Source excerpt –
▬▬▬▬▬▬▬▬▬▬

The State of Arkansas took a narrowly legalistic position, based on the United States Supreme Court's earlier decision in Frank v. Mangum. It did not dispute the defendants' evidence of torture used to obtain confessions or mob intimidation, but the state simply argued that, even if true, this did not amount to a denial of due process. The US District Court agreed, denying the writ, but also found that there was probable cause for an appeal and allowed the defendants to take their case to the US Supreme Court.

In Moore v. Dempsey, the United States Supreme Court vacated six of the convictions 261 U.S. 86 (1923) on the grounds that the mob-dominated atmosphere of the trial and the use of testimony coerced by torture denied the defendants' due process required by the Fourteenth Amendment to the United States Constitution. The other six men went back to trial and received sentences of 12 years.

Prominent Little Rock attorney George Rose wrote a letter to outgoing Governor Thomas McRae requesting that he find a way to release the remaining defendants if they agreed to plead guilty. Rose's letter was an attempt to prevent Governor-Elect Thomas Jefferson Terral, a known member of the Ku Klux Klan, from getting involved in the matter.

▬▬▬▬▬▬▬▬▬▬

Record set –
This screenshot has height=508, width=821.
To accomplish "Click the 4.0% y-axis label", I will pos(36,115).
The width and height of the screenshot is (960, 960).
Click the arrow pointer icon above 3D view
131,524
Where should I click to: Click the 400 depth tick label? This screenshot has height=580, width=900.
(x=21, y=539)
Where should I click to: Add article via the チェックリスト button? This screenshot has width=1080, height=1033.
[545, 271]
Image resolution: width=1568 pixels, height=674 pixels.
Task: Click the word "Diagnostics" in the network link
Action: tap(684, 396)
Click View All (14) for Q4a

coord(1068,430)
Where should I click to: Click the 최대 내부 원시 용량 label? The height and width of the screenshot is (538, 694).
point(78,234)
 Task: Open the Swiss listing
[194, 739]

▬▬▬▬▬▬▬▬▬▬

Set of tasks –
a – In the excerpt about Moore v. Dempsey, shorten the paragraph beginning "The State of Arkansas took" into a bulleted list that keeps its main facts.
b – Select every line of the records that contains the word "screenshot", matching case exactly.

Solutions –
a –
- Arkansas relied on the Supreme Court's earlier ruling in Frank v. Mangum.
- The state did not dispute the evidence of torture-obtained confessions or mob intimidation. It argued that even if true, these did not deny due process.
- The US District Court agreed and denied the writ.
- The court also found probable cause for an appeal, which let the defendants take their case to the US Supreme Court.

b –
This screenshot has height=508, width=821.
The width and height of the screenshot is (960, 960).
Where should I click to: Click the 400 depth tick label? This screenshot has height=580, width=900.
Where should I click to: Add article via the チェックリスト button? This screenshot has width=1080, height=1033.
Where should I click to: Click the 최대 내부 원시 용량 label? The height and width of the screenshot is (538, 694).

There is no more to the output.